• EXTRACT
"""
Thus, to sustain a conviction for driving under OVI suspension, the State must prove
beyond a reasonable doubt that a defendant (1) operated (2) any motor vehicle (3)
on a public road or highway (4) during the period of a license suspension rendered
under R.C. 4511.19, 4511.191, 4511.196, or 4510.07. See R.C. 4510.14(A).
{¶9} On appeal, Owens does not dispute that he was operating a motor
vehicle on public roads or that his license was suspended under any of R.C. 4511.19,
4511.191, 4511.196, or 4510.07. Instead, Owens argues that the trial court erred by
finding him guilty of driving under OVI suspension because he had driving
privileges to drive to and from work and he was driving within the scope of his
occupational driving privileges when he received the two citations. In so arguing,
Owens contends that the State bore the burden of proving beyond a reasonable doubt
that he was operating his motor vehicle outside of the scope of his driving privileges.
{¶10} However, contrary to Owens’s assertion, R.C. 4510.14(A) does not
require the State to prove beyond a reasonable doubt that a defendant was driving
outside of the scope of his or her driving privileges in order to sustain a conviction
for driving under OVI suspension. “‘[T]he assertion that an accused had
occupational driving privileges is an affirmative defense, and the burden is on the
accused to demonstrate [by a preponderance of the evidence] that he
-5-
Case No. 1-18-48, 1-18-49
was driving within the scope of those privileges at the time of the stop.’” State v.
Reese, 6th Dist. Lucas No. L-17-1184, 2018-Ohio-1654, ¶ 17, quoting State v.
Mitchell, 6th Dist. Lucas No. L-10-1047, 2010-Ohio-4708, ¶ 15, citing State v.
Bonn, 101 Ohio App.3d 69, 72 (9th Dist.1995). See State v. Lauch, 122 Ohio
App.3d 522, 525 (1st Dist.1997); State v. Pappas, 11th Dist. Lake No. 94-L-183,
1995 WL 803617, *5-6 (Dec. 1, 1995); Chagrin Falls v. Somers, 8th Dist. Cuyahoga
No. 62481, 1993 WL 146528, *2 (May 6, 1993); Marysville v. Graves, 3d Dist.
Union No. 14-86-16, 1988 WL 40442, *2 (Apr. 28, 1988). See also R.C.
2901.05(A) (“The burden of going forward with the evidence of an affirmative
defense, and the burden of proof, by a preponderance of the evidence, for an
affirmative defense, is upon the accused.”). Therefore, instead of arguing that the
evidence fails to establish one of the substantive elements of the offense of driving
under OVI suspension, Owens is actually arguing that the trial court erred by
rejecting his driving-privileges affirmative defense.
"""
• EXPLORE THE MATERIAL
A: In the excerpt, write out the text starting at "Reese, 6th Dist." and ending at "citing State v.", renaming "Mitchell" to "Mitchum".
B: Under R.C. 2901.05(A) as quoted in the excerpt, who carries the burden of proof for an affirmative defense, and by what standard?

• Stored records
"""
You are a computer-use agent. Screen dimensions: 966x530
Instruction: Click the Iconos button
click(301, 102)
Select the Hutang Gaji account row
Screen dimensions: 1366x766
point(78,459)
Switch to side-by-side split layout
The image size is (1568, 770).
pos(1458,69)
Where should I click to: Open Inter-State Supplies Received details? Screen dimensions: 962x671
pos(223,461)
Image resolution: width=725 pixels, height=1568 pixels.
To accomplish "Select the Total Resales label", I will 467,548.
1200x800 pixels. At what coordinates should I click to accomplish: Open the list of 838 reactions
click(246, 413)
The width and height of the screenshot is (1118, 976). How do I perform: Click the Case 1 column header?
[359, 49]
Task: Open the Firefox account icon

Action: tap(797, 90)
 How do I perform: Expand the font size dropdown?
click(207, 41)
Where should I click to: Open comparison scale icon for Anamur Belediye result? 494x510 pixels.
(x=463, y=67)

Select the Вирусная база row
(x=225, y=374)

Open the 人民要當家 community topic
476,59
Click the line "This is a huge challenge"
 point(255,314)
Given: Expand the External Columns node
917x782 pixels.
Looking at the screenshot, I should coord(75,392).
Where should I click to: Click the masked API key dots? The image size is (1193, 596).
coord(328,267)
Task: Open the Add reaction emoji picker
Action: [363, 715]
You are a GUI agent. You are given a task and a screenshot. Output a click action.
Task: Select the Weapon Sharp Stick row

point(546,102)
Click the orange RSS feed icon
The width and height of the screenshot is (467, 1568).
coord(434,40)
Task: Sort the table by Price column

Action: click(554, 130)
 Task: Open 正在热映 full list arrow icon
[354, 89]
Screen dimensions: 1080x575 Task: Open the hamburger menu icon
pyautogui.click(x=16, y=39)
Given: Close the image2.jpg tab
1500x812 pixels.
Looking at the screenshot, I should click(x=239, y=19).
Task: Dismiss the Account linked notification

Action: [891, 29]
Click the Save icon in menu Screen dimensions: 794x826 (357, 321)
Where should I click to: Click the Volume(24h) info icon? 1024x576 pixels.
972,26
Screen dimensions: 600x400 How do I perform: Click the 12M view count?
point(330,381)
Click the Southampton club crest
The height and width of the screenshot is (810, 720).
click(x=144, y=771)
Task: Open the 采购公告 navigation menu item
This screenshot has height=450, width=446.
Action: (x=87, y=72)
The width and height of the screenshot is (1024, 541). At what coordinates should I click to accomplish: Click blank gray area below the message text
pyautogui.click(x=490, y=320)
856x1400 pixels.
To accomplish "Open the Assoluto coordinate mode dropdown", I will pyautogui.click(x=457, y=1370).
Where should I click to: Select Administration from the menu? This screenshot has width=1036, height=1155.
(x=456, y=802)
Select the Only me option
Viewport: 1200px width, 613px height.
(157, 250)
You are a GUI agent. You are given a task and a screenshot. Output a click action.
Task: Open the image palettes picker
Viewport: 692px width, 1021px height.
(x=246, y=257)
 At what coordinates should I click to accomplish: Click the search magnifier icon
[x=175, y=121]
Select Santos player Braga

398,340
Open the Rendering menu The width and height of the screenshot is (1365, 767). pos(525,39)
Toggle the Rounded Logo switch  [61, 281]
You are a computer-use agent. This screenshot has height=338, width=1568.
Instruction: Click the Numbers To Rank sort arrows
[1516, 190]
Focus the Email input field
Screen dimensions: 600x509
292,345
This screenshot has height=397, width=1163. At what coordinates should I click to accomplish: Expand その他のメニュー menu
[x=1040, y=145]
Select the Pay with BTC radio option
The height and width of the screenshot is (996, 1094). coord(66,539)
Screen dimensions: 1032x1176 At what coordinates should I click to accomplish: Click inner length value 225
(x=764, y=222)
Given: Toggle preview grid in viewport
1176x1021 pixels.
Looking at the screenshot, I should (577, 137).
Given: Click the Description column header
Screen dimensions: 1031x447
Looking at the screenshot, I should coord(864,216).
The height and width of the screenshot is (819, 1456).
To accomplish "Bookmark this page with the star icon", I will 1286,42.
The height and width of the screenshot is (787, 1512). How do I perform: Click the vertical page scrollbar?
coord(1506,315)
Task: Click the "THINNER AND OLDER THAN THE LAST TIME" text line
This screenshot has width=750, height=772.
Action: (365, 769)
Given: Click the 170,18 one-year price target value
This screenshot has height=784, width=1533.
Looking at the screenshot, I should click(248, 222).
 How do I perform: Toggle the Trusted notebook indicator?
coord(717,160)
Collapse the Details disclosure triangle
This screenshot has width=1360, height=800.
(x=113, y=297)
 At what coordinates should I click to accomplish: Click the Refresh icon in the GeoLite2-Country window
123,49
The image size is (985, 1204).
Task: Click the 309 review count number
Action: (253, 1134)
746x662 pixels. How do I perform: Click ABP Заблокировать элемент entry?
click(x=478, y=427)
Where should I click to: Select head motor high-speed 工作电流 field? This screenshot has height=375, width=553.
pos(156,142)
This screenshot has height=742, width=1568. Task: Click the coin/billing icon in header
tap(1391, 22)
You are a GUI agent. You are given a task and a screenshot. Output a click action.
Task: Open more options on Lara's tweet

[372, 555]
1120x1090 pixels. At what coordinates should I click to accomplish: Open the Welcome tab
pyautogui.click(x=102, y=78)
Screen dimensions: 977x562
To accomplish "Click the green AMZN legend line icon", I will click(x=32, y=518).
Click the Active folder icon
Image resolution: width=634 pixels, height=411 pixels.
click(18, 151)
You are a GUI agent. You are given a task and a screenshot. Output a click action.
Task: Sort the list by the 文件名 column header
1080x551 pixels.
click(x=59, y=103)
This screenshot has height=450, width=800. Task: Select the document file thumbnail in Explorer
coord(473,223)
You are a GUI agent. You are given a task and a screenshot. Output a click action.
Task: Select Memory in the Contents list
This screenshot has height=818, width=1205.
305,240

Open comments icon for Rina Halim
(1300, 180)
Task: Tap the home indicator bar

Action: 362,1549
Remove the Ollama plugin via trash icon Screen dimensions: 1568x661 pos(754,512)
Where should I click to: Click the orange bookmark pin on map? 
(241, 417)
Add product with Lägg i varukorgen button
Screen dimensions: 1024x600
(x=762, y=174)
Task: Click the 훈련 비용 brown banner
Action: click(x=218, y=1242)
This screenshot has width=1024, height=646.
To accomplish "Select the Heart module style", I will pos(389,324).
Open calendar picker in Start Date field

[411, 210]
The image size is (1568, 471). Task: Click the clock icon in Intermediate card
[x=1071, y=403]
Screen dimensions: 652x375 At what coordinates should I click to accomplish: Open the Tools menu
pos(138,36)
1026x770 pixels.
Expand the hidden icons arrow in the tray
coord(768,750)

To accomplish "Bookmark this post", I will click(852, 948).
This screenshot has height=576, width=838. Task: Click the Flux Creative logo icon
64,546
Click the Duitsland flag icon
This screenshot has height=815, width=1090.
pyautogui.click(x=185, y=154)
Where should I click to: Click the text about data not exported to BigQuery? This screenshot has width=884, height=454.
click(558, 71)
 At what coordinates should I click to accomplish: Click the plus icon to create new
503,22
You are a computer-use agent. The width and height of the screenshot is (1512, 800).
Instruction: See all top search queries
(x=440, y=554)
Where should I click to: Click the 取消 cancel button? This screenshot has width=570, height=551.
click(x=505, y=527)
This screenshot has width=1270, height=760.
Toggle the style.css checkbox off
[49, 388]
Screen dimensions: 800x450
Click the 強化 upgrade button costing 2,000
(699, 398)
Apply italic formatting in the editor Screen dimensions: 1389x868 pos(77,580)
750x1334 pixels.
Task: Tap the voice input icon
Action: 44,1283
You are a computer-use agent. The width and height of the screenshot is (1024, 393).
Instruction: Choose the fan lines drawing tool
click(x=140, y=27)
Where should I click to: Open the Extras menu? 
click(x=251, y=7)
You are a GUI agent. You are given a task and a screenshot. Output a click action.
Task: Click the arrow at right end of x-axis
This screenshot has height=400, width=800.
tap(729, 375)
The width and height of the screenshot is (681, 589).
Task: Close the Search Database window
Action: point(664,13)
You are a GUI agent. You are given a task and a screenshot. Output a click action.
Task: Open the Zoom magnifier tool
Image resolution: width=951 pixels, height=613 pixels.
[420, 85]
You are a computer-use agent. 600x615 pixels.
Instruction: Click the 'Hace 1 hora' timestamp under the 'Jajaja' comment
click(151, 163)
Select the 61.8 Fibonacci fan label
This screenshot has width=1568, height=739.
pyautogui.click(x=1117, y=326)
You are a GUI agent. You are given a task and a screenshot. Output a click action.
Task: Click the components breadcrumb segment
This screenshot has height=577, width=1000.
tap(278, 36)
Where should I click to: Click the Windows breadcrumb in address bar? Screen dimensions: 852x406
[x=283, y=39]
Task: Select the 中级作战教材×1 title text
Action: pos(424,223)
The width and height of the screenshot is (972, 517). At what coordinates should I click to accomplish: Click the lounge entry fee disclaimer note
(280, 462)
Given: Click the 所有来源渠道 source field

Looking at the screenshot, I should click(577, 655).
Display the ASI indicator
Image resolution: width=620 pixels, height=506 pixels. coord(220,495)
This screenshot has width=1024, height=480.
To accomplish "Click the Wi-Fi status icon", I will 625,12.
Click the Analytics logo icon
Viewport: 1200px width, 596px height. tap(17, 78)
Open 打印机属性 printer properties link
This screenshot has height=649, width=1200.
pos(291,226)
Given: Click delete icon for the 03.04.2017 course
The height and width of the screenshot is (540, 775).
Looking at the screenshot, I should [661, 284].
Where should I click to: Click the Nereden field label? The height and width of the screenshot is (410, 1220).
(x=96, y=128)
"""
• ANSWERS TO THIS EXERCISE
A:
Reese, 6th Dist. Lucas No. L-17-1184, 2018-Ohio-1654, ¶ 17, quoting State v.
Mitchum, 6th Dist. Lucas No. L-10-1047, 2010-Ohio-4708, ¶ 15, citing State v.

B: The accused, by a preponderance of the evidence.